What you should do
Go through the records and filter out every line lacking the word "Toggle"; copy the lines that remain.

[Start of Attachment]

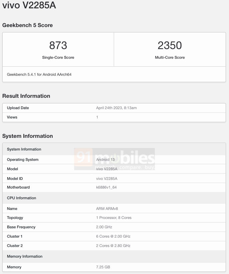The image size is (229, 274).
Task: Select Cluster 2 value 2 Cores @ 2.80 GHz
Action: [x=113, y=246]
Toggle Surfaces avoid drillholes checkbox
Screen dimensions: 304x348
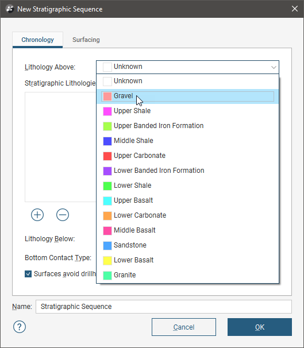tap(28, 274)
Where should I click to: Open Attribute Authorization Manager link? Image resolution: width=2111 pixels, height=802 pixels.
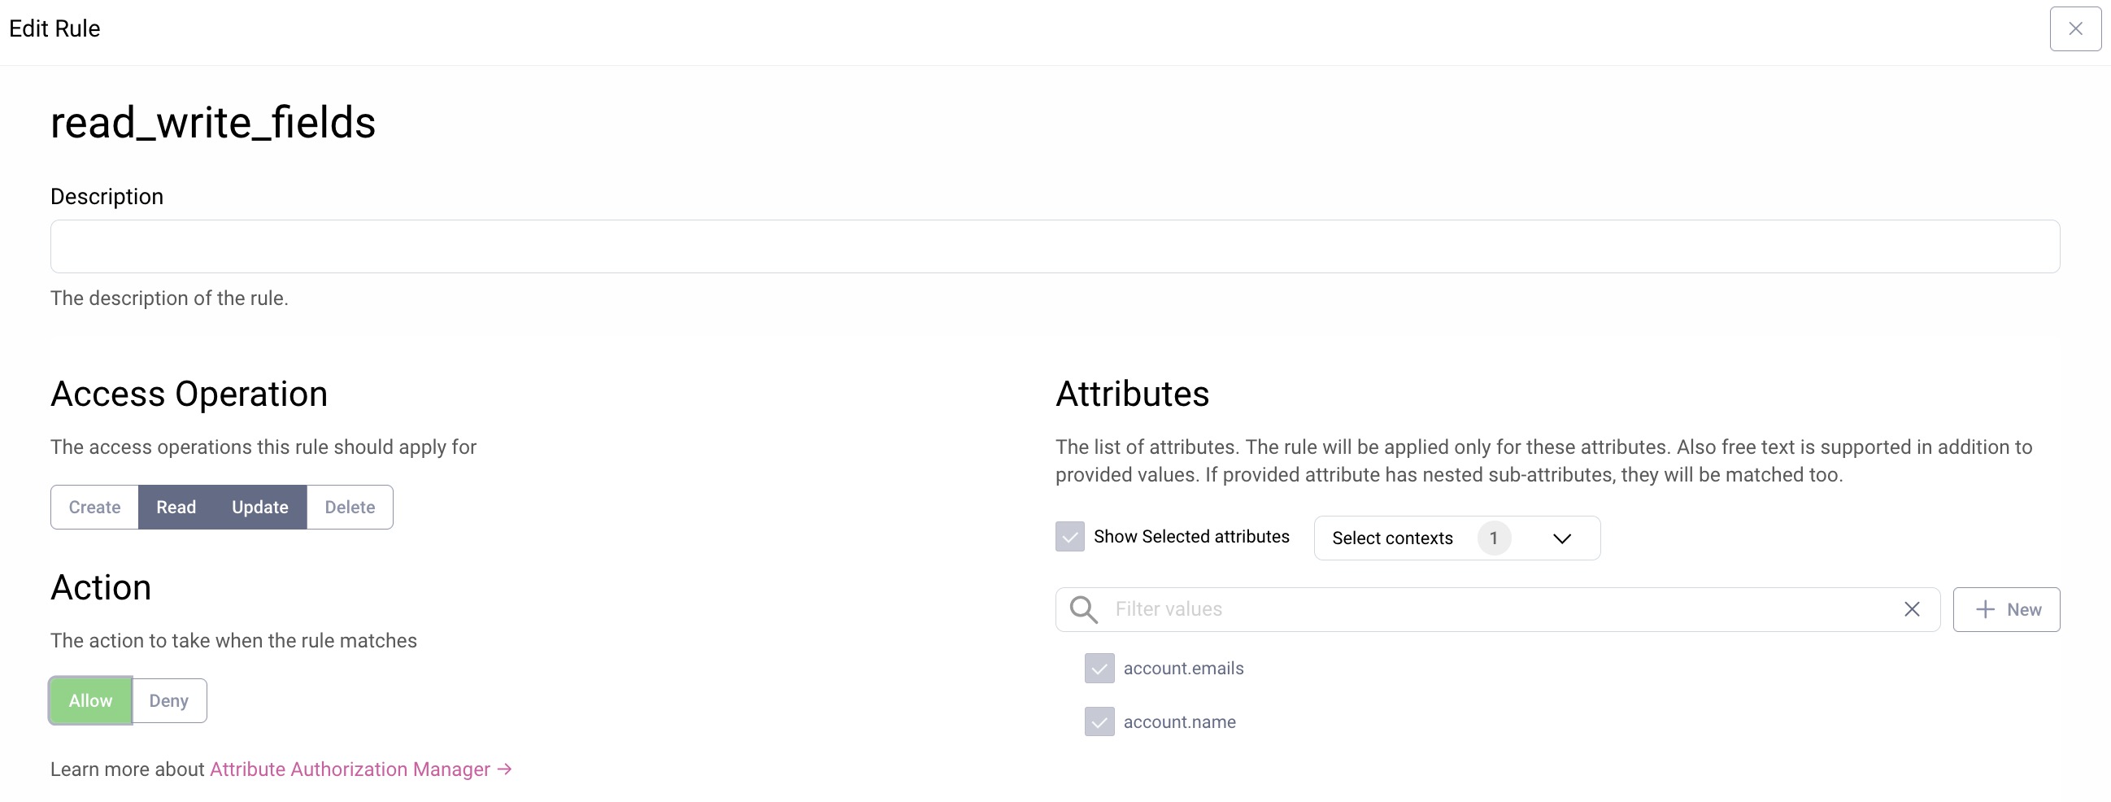click(x=350, y=769)
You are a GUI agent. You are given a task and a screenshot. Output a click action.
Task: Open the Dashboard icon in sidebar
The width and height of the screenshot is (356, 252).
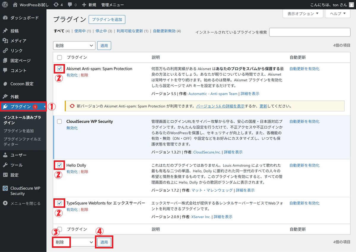pyautogui.click(x=5, y=18)
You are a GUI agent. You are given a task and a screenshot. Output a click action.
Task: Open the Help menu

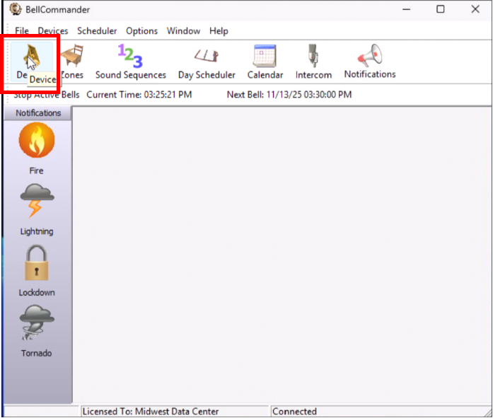[219, 31]
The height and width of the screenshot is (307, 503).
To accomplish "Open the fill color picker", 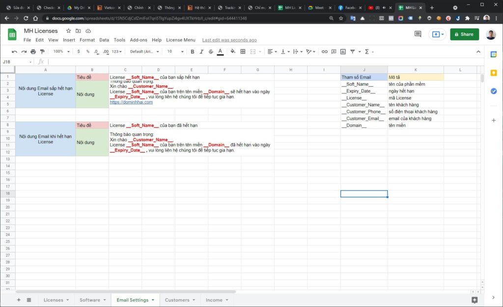I will 233,52.
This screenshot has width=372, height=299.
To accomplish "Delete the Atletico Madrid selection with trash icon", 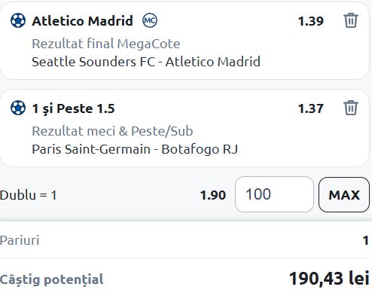I will coord(351,20).
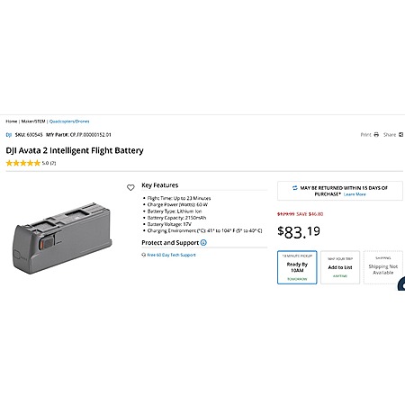Open the chat bubble at right edge
Viewport: 405px width, 405px height.
coord(401,284)
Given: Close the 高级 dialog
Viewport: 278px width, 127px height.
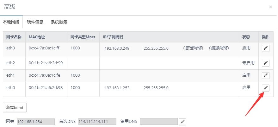Looking at the screenshot, I should click(270, 7).
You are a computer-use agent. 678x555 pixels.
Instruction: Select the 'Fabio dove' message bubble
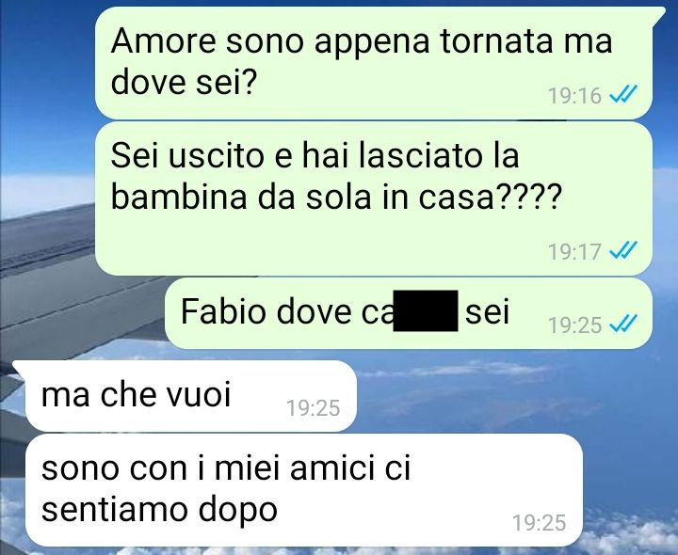409,313
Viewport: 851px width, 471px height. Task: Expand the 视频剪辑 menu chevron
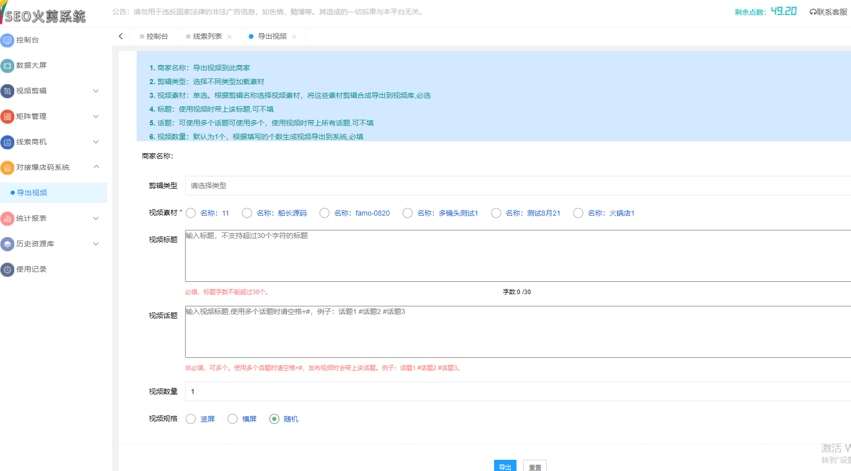click(x=96, y=91)
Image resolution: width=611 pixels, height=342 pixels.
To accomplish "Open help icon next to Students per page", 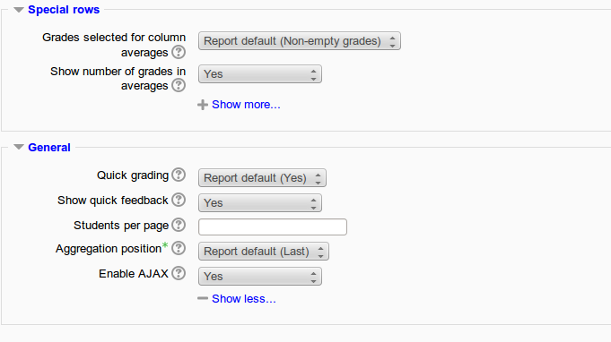I will coord(179,225).
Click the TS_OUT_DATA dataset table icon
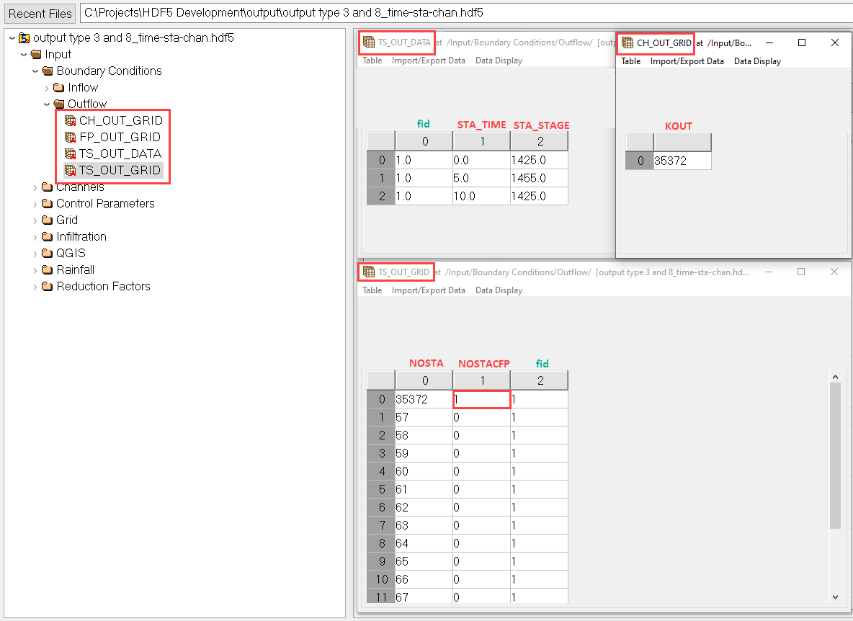 pyautogui.click(x=70, y=153)
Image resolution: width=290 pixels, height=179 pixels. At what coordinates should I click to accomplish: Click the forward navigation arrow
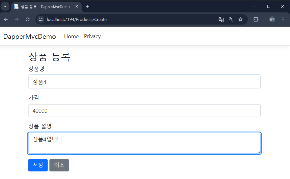(17, 19)
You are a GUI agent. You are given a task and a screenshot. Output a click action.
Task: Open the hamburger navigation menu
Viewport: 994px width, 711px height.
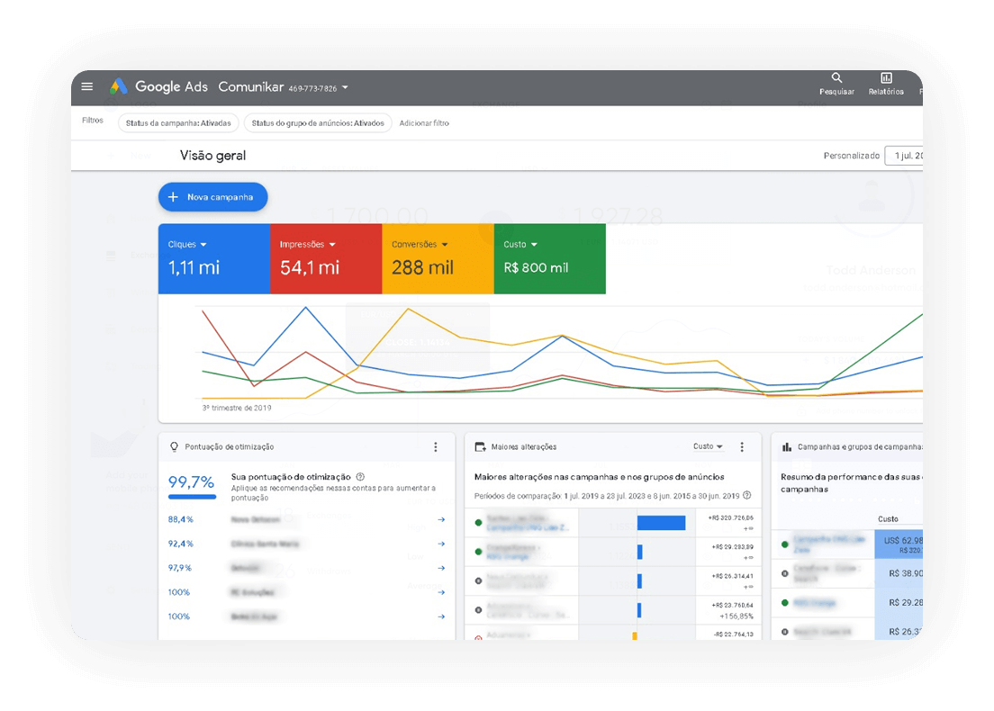[87, 87]
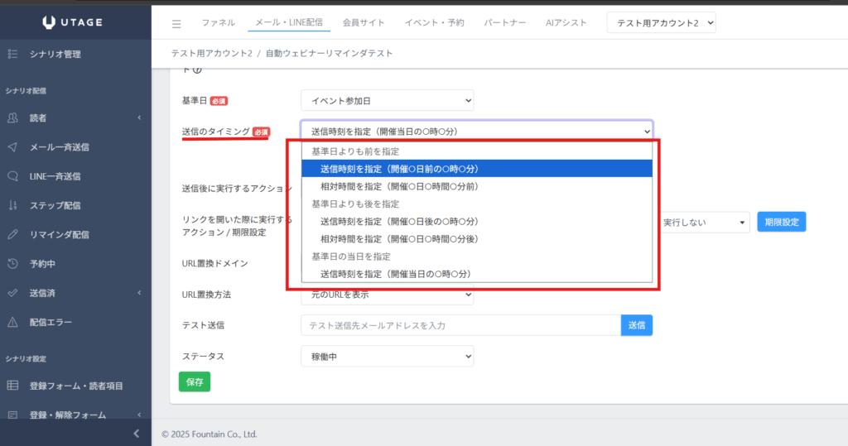Click the テスト送信 email address field
The height and width of the screenshot is (446, 848).
[460, 325]
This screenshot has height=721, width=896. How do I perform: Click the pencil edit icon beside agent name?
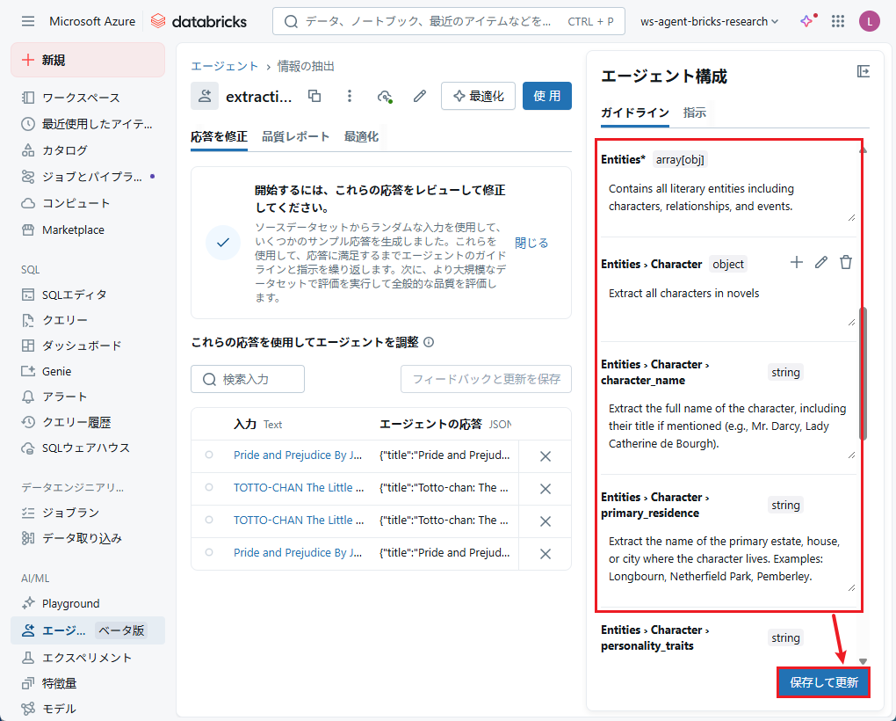tap(420, 96)
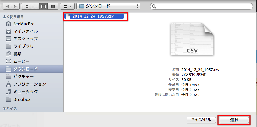Click the Back navigation arrow
This screenshot has width=257, height=127.
pyautogui.click(x=7, y=6)
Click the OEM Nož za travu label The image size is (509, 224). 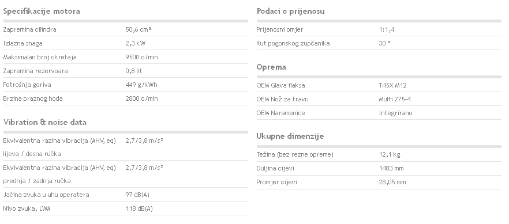[282, 100]
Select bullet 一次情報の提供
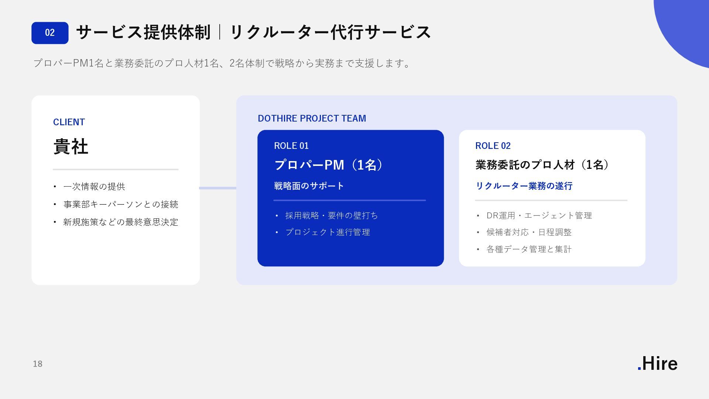 coord(94,187)
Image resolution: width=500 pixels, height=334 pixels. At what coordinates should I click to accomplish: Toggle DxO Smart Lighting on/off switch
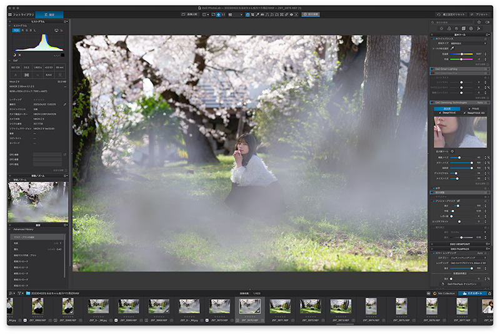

[End of Attachment]

Your response
Toggle Surfaces avoid drillholes checkbox
Image resolution: width=500 pixels, height=334 pixels. At what coordinates should I click to accomplish: Toggle DxO Smart Lighting on/off switch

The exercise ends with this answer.